The Senior Citizens League (TSCL) strongly agrees that the SGR must be addressed in the near future in order to preserve seniors’ access to quality medical care. However, the President’s proposal to increase means testing raises some concerns. New means testing measures were recently introduced with the passage of the Affordable Care Act, and we fear that if costs continue to rise for high earners, some may abandon Medicare, driving up costs for those who cannot afford to purchase private insurance. TSCL also has some concerns about the President’s plan for immigration reform, since it is currently unclear whether those immigrants with provisional legal status would have access to Social Security and Medicare benefits before they are granted citizenship. We will continue to monitor the issues that were addressed on Tuesday evening, and we will provide updates as more details become available.

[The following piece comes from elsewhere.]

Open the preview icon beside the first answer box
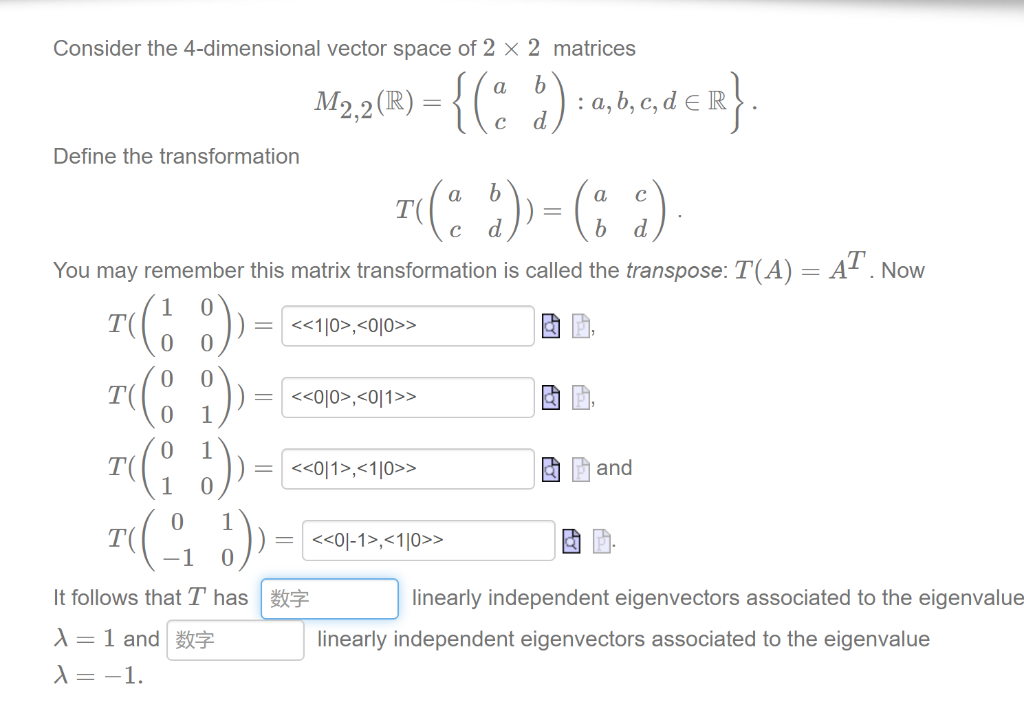Screen dimensions: 1024x711 [551, 325]
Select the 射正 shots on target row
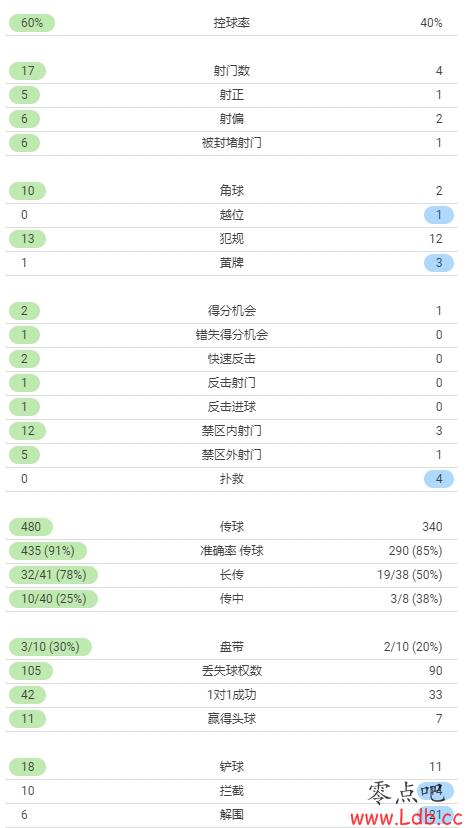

New Sequester Replacement Strategy Emerges
This week, a number of lawmakers spoke favorably about a new sequester replacement strategy that would let $85 billion in automatic cuts take effect on March 1st, and allow Congress to restructure them later on in the month. Rep. Kevin Brady (TX-8), chairman of the Joint Economic Committee, stated this week: “The best time to redesign the automatic spending cuts will come with the [expiration of the] continuing resolution on March 27th. The cuts will occur on March 1st. Then there will be a fight in the CR over the design.”
Lawmakers on both sides of the aisle believe that the deadline is flexible since those agencies affected will be able to adjust their operations temporarily until Congress is able to reverse or reduce the cuts later on. Sen. Benjamin Cardin (MD) explained this week, “It’s not a cliff that you fall off. That doesn’t happen on March 1st. But there is pain on March 1st.” In addition, Senate Minority Whip John Cornyn (TX) stated, “I think what’s going to happen is the sequester is going to go into effect, and then the serious negotiations will probably start.”
With two weeks to go before the deadline hits, it remains unclear which plan of attack lawmakers will take, and how doctors who treat Medicare patients will be affected. On March 1st, they will face a two percent cut in reimbursements from Medicare – a cut that TSCL fears could affect seniors’ access to medical care. We will continue to monitor the negotiations as they unfold in the coming weeks, and we will provide updates here in the Legislative News section of our website.
Key Bill Gains Support
This week, five new cosponsors – Reps. Robert Brady (PA-1), Kurt Schrader (OR-5), Paul Tonko (NY-20), William Enyart (IL-12), and David Scott (GA-13) – signed on to Rep. Allyson Schwartz’s (PA-13) Medicare Physician Payment Innovation Act (H.R. 574), bringing the cosponsor total up to thirteen. If signed into law, Rep. Schwartz’s bill would repeal the SGR, stabilize payments to physicians, and set up a five-year trial period during which the Centers for Medicare and Medicaid Services would test and evaluate new payment models.
TSCL strongly supports H.R. 574 since the SGR breeds uncertainty within the Medicare program, and many physicians are threatening to stop accepting Medicare patients if the issue is not addressed soon. Rep. Schwartz’s bill would increase stability within the program for both physicians and beneficiaries, and we were pleased to see support for it grow this week.